> [WHAT IS NEEDED] Begin at the line with "This screenshot has" and set down each line exactly until the listing ends. Images stay out.

= Beginning of Section =

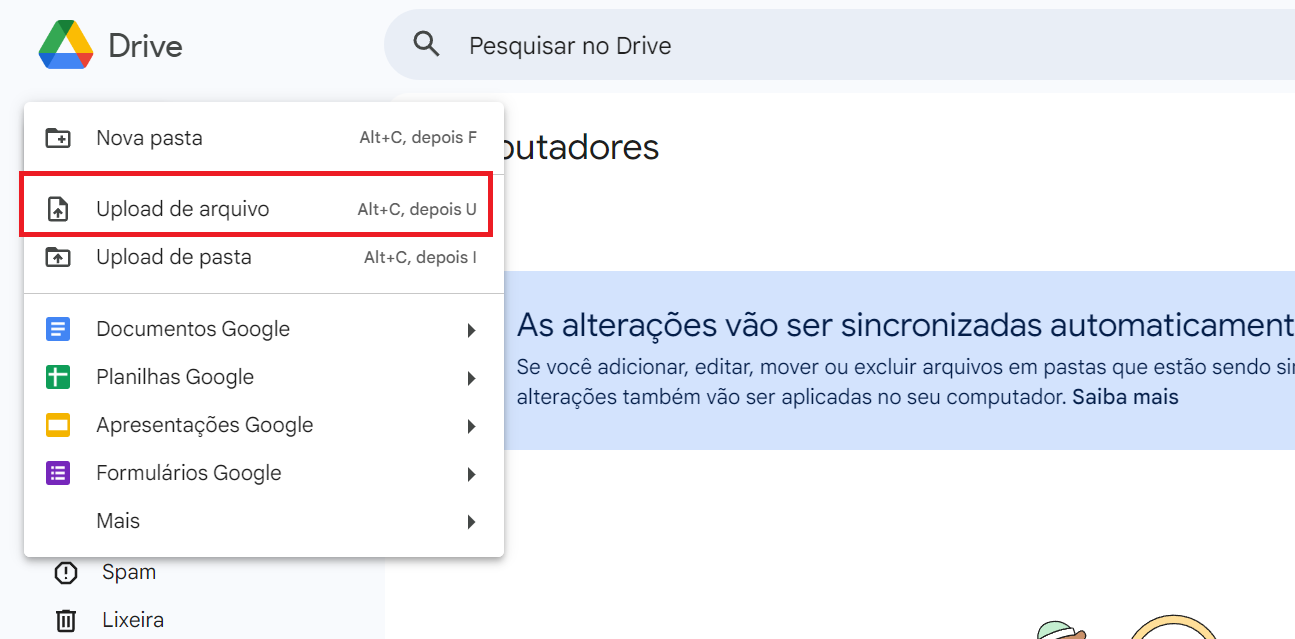The height and width of the screenshot is (639, 1295).
Task: Click the Spam warning icon
Action: click(x=65, y=571)
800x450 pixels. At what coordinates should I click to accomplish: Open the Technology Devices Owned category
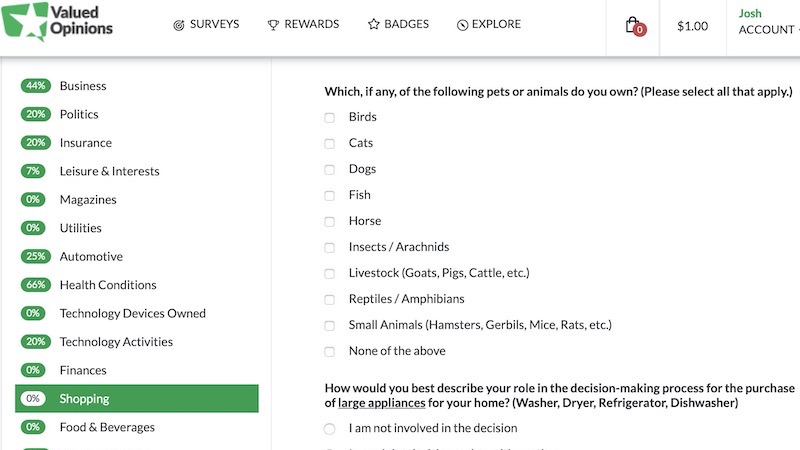click(132, 314)
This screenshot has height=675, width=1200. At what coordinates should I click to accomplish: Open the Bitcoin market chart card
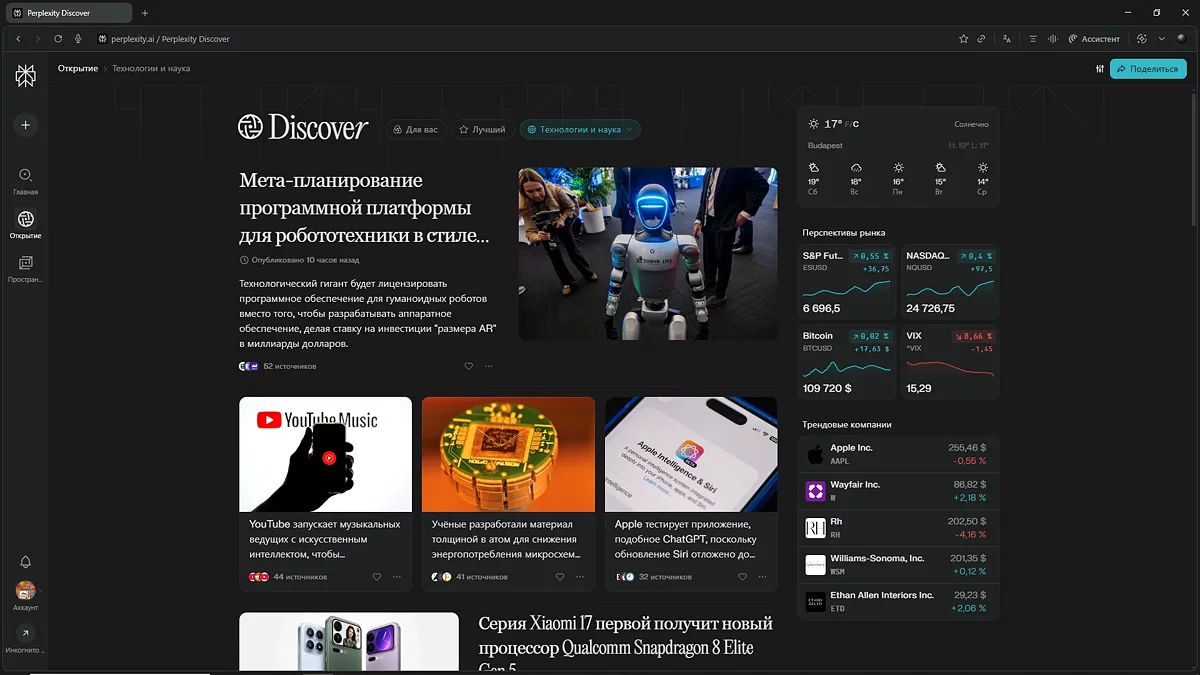pyautogui.click(x=846, y=362)
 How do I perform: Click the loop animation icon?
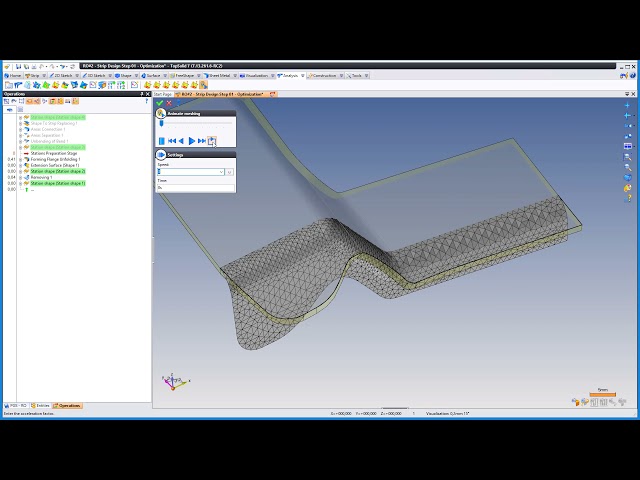click(x=212, y=141)
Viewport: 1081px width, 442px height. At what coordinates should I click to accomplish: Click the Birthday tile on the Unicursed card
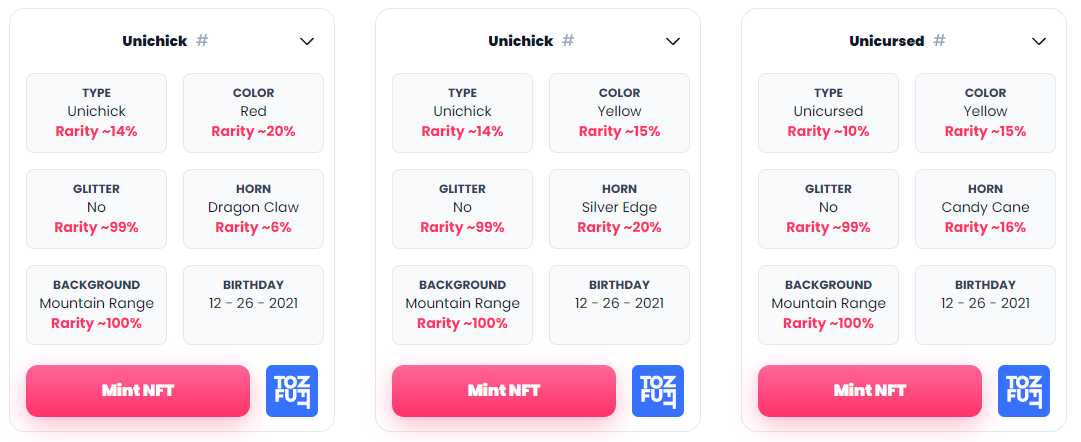click(x=985, y=304)
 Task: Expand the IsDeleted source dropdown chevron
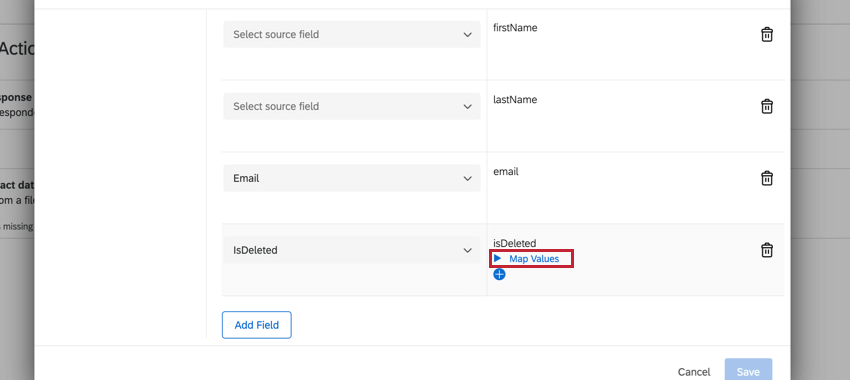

= End of Section =

> [OUTPUT FOR THIS TASK]
This screenshot has height=675, width=1200. At what coordinates should I click to accomplish: Open the Bitcoin market chart card
pyautogui.click(x=846, y=362)
 How do I perform: Click the loop animation icon?
click(x=212, y=141)
Viewport: 1081px width, 442px height. At what coordinates should I click to accomplish: Click the Birthday tile on the Unicursed card
click(x=985, y=304)
 Task: Expand the IsDeleted source dropdown chevron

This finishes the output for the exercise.